(Your goal) Please copy the entries below word for word, from their beginning up to and including the line that contains "center [1233, 669].".

(Data for processing)
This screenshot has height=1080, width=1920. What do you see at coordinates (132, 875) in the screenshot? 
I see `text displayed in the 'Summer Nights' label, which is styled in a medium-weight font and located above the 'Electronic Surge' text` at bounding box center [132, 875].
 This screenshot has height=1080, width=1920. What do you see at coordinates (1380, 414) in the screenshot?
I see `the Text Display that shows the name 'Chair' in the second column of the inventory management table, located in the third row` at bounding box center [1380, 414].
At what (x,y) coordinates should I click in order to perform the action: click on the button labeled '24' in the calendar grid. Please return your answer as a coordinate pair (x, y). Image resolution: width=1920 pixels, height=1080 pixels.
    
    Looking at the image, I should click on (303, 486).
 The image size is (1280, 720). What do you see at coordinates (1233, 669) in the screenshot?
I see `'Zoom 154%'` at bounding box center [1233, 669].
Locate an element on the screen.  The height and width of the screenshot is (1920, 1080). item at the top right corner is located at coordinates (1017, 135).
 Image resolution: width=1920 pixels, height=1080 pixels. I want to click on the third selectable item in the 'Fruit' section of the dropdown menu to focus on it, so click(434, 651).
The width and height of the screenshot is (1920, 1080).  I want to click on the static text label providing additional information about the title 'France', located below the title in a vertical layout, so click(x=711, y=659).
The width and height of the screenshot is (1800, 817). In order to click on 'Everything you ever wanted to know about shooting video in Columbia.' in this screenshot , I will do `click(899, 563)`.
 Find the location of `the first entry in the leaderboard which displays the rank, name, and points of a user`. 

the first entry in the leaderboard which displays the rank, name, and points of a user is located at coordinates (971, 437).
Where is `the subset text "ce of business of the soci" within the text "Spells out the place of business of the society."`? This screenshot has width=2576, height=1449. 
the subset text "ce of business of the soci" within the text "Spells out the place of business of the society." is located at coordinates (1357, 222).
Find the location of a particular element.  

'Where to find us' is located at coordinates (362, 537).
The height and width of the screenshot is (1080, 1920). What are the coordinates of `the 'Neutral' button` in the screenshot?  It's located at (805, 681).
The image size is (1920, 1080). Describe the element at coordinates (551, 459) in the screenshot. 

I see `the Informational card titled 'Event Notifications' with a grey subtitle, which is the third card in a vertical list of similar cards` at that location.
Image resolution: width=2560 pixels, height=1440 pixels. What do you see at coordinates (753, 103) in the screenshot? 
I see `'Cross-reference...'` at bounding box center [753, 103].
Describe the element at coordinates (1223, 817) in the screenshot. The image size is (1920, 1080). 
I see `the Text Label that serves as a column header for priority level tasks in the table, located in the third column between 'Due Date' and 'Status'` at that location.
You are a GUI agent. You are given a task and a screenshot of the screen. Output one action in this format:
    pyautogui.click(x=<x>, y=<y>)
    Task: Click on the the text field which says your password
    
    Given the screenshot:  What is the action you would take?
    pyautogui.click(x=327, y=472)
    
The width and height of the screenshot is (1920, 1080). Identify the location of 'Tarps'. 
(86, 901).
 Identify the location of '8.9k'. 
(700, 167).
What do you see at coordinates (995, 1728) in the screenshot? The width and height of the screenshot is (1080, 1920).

(Answer to the exercise)
This screenshot has height=1080, width=1920. What do you see at coordinates (132, 875) in the screenshot? 
I see `text displayed in the 'Summer Nights' label, which is styled in a medium-weight font and located above the 'Electronic Surge' text` at bounding box center [132, 875].
 This screenshot has height=1080, width=1920. What do you see at coordinates (1380, 414) in the screenshot?
I see `the Text Display that shows the name 'Chair' in the second column of the inventory management table, located in the third row` at bounding box center [1380, 414].
At what (x,y) coordinates should I click in order to perform the action: click on the button labeled '24' in the calendar grid. Please return your answer as a coordinate pair (x, y). Image resolution: width=1920 pixels, height=1080 pixels.
    
    Looking at the image, I should click on (303, 486).
 The image size is (1280, 720). What do you see at coordinates (1233, 669) in the screenshot?
I see `'Zoom 154%'` at bounding box center [1233, 669].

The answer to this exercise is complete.